Friday – Livre 3

Ed Brubaker, Marcos Martin et Muntsa Vicente lancent leur Miss Marple patte d’eph dans un épilogue tumultueux avec Friday – Livre 3 aux éditions Glénat. Quand une rousse incendiaire se métamorphose en une personne dangereuse et imprévisible, elle risque de mettre sa ville natale à feu et à sang.

Peu après être revenue à Kings Hill, Friday Fitzhugh trouve son complice Lancelot Jones mort. Ils formaient un duo d’enquêteurs extraordinaires toujours prêt à aider les forces de l’ordre sur des dossiers épineux. Lui était la tête, elle les muscles.

Lors de cette nuit fatidique, leur Q.G. secret est en proie aux flammes. Friday sera victime d’une agression alors qu’elle tentait de récupérer le cadavre de son camarade. Lorsqu’elle se réveille, après s’être évanouie, les preuves l’accablent. Les policiers sur place n’auront d’autre choix que de l’incarcérer.

Friday tombera en prison sans passer par la case départ.

Mais c’est sans compter sur l’esprit vif de son ex partenaire, qui lui aura laissé quelques indices et gadgets afin qu’elle puisse se sortir de ce mauvais pas et mettre un terme à ce cauchemar.

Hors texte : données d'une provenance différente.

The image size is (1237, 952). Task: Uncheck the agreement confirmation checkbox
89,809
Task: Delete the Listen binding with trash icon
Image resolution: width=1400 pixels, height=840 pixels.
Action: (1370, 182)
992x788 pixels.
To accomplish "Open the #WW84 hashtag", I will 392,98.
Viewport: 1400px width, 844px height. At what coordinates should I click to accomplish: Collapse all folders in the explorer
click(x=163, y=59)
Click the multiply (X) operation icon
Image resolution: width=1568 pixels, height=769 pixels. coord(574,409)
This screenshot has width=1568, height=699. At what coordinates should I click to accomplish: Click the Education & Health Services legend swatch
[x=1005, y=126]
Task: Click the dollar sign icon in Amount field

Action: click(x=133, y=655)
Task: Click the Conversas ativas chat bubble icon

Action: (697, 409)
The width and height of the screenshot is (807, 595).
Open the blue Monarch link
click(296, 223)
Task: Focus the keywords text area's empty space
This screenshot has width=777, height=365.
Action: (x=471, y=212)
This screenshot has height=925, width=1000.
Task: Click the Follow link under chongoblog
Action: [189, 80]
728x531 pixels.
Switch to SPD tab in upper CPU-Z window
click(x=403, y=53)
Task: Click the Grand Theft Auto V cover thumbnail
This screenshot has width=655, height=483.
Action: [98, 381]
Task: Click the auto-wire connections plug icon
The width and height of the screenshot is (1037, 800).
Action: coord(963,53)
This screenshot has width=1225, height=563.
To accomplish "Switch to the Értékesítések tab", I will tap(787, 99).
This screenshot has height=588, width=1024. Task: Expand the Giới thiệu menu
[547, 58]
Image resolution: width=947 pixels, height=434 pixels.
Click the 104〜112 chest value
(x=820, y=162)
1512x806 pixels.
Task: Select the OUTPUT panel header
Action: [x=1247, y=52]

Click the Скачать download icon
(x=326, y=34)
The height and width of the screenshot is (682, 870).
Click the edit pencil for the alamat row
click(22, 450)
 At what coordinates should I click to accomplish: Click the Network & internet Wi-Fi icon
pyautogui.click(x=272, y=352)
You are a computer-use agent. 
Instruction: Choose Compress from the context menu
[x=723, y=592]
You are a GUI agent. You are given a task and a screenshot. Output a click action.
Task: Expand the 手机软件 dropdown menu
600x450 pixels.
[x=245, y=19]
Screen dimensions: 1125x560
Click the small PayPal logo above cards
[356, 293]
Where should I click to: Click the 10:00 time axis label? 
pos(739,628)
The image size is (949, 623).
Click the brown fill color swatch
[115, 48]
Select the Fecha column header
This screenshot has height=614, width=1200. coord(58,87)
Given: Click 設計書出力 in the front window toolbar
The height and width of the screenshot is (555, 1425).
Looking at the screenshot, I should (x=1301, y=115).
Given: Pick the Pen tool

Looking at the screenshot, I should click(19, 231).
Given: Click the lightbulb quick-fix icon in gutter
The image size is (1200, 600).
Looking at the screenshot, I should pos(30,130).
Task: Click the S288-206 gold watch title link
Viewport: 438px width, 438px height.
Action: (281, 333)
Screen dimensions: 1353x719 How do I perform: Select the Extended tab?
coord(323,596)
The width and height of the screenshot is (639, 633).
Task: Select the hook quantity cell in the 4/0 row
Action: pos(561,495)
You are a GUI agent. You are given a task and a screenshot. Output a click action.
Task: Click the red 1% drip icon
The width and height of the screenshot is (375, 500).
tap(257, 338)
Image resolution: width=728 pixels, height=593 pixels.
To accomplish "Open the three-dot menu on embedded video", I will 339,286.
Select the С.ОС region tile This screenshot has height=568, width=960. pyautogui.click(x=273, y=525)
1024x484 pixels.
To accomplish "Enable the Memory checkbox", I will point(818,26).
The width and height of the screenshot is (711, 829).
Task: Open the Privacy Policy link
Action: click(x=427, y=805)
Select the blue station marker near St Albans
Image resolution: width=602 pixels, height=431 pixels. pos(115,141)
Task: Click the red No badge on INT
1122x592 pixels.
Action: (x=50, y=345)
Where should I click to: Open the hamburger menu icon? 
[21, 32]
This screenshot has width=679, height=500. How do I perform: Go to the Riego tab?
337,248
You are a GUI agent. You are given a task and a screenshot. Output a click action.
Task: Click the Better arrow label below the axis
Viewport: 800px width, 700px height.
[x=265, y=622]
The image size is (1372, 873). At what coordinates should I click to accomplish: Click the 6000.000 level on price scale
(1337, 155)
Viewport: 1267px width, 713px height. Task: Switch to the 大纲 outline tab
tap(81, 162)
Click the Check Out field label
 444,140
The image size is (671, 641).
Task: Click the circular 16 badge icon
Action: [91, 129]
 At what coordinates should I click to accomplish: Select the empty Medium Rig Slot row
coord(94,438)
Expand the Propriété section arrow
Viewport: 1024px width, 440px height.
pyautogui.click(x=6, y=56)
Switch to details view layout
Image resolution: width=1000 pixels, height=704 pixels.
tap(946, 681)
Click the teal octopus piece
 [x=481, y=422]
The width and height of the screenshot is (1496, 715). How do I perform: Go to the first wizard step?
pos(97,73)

La difficulté réside dans le fait que pour un surdoué, les choses paraissent évidentes tandis qu’elles le sont beaucoup moins pour le commun des mortels.

Peu importe les obstacles, Friday est déterminée comme jamais à honorer la mémoire de son meilleur ami et boucler cette enquête. La demoiselle s’embarque pour une quête vengeresse aux frontières du réel, l’affaire concerne une ancienne légende locale et les vilains petits secrets que cache cette communauté du bord de mer.

Ed Brubaker clôt son polar rural magistralement, il se laisse guider par sa perspicacité d’auteur intuitif et une intrigue à tiroirs bourrée de péripéties. Le récit est bigrement bien construit comme à l’accoutumée avec le bonhomme. L’innocence perdue, les premiers émois amoureux ou le deuil flirtent avec le ton young-adult, l’ensemble s’agrémente d’une ambiance surnaturelle. Brubaker distille les clés de son énigme depuis le début. Le désir est d’offrir une histoire alliant l’efficacité scénaristique à la caractérisation pointue où l’action prend à la gorge. Le conteur explore et creuse un univers autarcique au souffle épique auréolé d’une atmosphère glaciale un brin paranoïaque. Les dialogues et pensées des personnages résonnent d’authenticité, ils sont habilement déposés au plus près des cadres et autres phylactères. Friday s’affirme comme une œuvre dense, pleine d’énergie et habitée d’une séduisante héroïne baroudeuse.

Marcos Martin privilégie une mise en scène limpide, fluide que Muntsa Vicente unifie d’une colorisation en fusionnant au sein d’une même planche le minimalisme au vintage. Le prodige catalan s’investit totalement dans son art, il est un artisan passionné. La composition allie la simplicité, un sens accru du naturel à l’élégance visuelle. Le crayonné se déploie sur le papier grâce à un style lisible, dynamique voire épuré. Le trait est fin, plutôt détaillé à l’instar d’un encrage pénétrant. Le séquençage cinématographique favorise le 5/6 cases par feuillet ainsi que les incontournables splash-doubles-pages percutantes. Muntsa Vicente maîtrise totalement sa gestion des couleurs. La pigmentation donne une interprétation des contrastes en osmose avec le ton de l’histoire. Les nuances manifestent une volonté ferme de s’appliquer dans un esprit autant chamarré qu’insolite. La coloriste affiche un Flower Power clair-obscur varié typiquement représentatif de la coolitude des années 70 et du climat oppressant qui régnait à cette époque.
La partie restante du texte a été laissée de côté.